Transumanze

Transumanze

Verso le cinque e mezza arrivavo all’ovile. Un lungo periodo nella Calabria greca mi disintossicava dalle pene d’amore, mi allontanava da nuovi assetti difficili da immaginare, le figlie partivano per altri lidi, Roma mi era straniera. Le capre! La miglior terapia: caproterapia. Ci arrivavo attraversando la fiumara del Tuccio in quel di Bagaladi, Aspromonte jonico, qualche volta tiradomi su i pantaloni e affondando i piedi nell’acqua fredda a cercare pietre lisce. Paesaggio bianco e azzurro, spigoloso e fluido, lunare, sonoro, un luogo immaginato della geografia interiore. Il pastore Mimmo Nucera, abile accordatore di campani, arrivava verso le nove, per la mungitura e la ricotta da mangiare sul pane.

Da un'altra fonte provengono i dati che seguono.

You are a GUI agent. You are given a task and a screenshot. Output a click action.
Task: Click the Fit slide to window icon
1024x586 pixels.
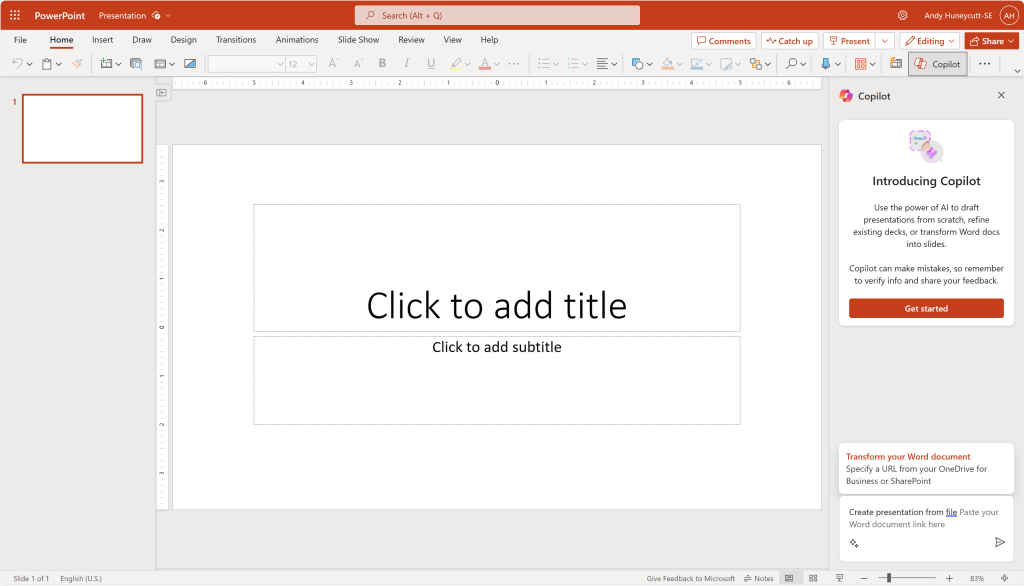[x=1004, y=578]
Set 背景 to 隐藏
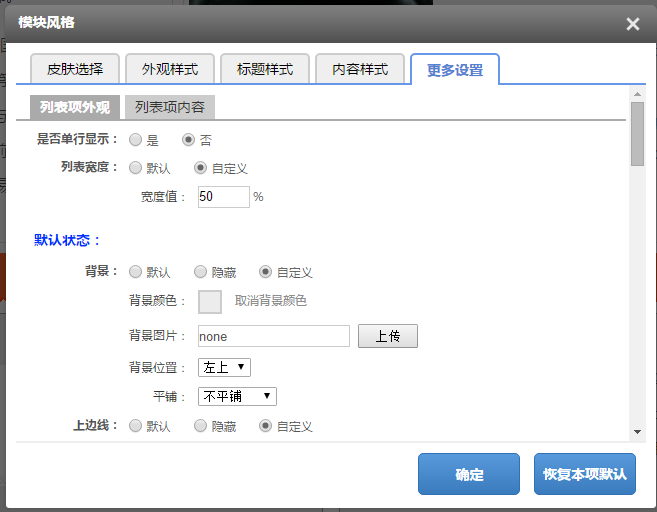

Io volevo stare un po’ sola con loro. L’unica capra che mi era familiare fino ad allora, era quella de “La casa di Hilde”: quando cantavo la canzone di De Gregori alla chitarra, immaginavo quella capretta incontrata oltre il confine dove non ci sono “fiori diversi”, quella che si lasciava cattuare: “Era curiosa di noi..”. A tu per tu, da sola con loro, non c’ero mai stata. Mi accovacciavo per guardarle negli occhi, per farmi guardare. E che occhi! Da vicino vedevo le loro pupille, quei rettangolini orizzontali su fondo ambra. Studiai in seguito che gli consentono di aprire il campo visivo fino a 330 gradi, contro le ben più ristrette vedute dell’occhio umano che può spaziare appena fino a 185. Davvero di ampie vedute! Anche per questo, trovano equilibri impossibili sul filo spinato, o in cima ai rami, e sulla verticale di pietra del monte stanno appese come quadri alla parete. Il loro talento principale è lo spirito di adattamento alle più avverse condizioni, ai terreni più aspri, capaci come sono di trasformare anche la sterpaglia più arida, la corteccia più secca, il muschio più indurito, in un bel secchio di latte. Proprio questa loro capacità alchemica, ha permesso, fin dai tempi più remoti, di sopravvivere in tali accidentati frangenti, anche all’uomo che se ne facesse pastore.

La capra è vita. Non per caso fu una capra, Amaltea, a nutrire Zeus neonato, in fuga dal padre Crono: il dio, grato per l’adozione, creò da uno dei suoi corni la cornucopia dell’abbondanza e infine se la portò in cielo, eternandola nella costellazione del Capricorno. Mi guardano tutte e 150, le ammiro. Con il loro occhio clinico avranno capito subito che non ero pastora, che il mio non era un corpo rampante, abituato all’ascesa, che non somigliavo a “qualche dio greco, pellegrino e invernale”, come diceva Alvaro di chi da sempre accompagna le capre, che non dominavo i precipizi e le rupi come i pastori, che con questi spazi siderali stringono un misterioso sodalizio. Nonostante ciò, ogni mattina mi si facevano intorno, con la loro curiosità empatica, per ricordarmi il mistero gioso di una comunicazione extra-umana, e per consolarmi anche con un sorriso, da tutto il resto.